Saved data entries:
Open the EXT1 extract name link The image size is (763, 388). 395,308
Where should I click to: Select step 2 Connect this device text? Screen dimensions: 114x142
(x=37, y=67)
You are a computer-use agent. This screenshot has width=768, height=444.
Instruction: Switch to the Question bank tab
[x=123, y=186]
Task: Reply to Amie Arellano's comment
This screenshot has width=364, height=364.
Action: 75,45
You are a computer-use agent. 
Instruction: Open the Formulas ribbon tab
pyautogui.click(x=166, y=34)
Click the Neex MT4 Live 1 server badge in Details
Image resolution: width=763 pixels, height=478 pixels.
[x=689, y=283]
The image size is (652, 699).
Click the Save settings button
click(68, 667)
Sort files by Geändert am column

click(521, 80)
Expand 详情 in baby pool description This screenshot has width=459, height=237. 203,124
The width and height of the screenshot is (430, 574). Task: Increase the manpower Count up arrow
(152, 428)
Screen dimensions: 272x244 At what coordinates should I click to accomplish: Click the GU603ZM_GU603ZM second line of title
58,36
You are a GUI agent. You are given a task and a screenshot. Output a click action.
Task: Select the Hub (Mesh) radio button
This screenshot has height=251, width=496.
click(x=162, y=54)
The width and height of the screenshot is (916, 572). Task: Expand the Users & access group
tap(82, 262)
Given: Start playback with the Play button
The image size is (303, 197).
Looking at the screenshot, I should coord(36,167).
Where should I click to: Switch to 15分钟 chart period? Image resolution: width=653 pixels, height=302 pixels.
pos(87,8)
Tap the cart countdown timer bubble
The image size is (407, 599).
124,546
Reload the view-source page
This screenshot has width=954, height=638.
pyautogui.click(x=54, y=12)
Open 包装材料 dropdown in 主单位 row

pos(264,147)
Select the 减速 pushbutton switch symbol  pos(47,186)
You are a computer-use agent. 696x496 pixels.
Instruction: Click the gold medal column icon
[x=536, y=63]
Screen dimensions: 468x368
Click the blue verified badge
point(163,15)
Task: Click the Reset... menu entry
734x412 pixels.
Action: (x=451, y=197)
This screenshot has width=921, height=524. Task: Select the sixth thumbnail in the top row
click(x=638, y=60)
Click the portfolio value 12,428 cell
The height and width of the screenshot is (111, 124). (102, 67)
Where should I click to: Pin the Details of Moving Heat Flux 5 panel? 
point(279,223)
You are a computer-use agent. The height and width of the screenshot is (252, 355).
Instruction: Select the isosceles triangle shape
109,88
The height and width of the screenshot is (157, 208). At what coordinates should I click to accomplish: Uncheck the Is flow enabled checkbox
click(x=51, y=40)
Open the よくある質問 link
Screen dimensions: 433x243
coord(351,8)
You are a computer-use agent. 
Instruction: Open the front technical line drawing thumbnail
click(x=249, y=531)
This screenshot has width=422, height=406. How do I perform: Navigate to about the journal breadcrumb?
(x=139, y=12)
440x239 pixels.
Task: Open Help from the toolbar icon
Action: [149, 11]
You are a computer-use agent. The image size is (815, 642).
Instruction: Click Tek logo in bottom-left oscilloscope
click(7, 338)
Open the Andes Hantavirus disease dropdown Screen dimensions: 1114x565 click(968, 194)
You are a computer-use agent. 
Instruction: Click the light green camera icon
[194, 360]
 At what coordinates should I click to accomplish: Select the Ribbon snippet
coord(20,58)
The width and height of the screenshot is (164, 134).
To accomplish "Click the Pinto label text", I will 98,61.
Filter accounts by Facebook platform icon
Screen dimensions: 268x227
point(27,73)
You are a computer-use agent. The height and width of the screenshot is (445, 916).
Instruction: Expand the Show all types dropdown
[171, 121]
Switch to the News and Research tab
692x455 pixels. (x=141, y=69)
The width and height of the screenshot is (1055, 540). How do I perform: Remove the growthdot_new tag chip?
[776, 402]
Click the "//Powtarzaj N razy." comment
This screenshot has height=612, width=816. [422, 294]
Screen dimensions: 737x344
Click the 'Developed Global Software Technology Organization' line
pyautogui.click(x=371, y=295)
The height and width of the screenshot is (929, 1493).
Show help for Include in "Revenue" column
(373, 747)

• [Description of the task] The answer must consist of every line above that contains the word "computer".

• [Written answer]
You are a computer-use agent. This screenshot has width=768, height=444.
You are a computer-use agent. 
You are a computer-use agent. 696x496 pixels.
You are a computer-use agent. The height and width of the screenshot is (252, 355).
You are a computer-use agent. 
You are a computer-use agent. The image size is (815, 642).
You are a computer-use agent. 
You are a computer-use agent. The height and width of the screenshot is (445, 916).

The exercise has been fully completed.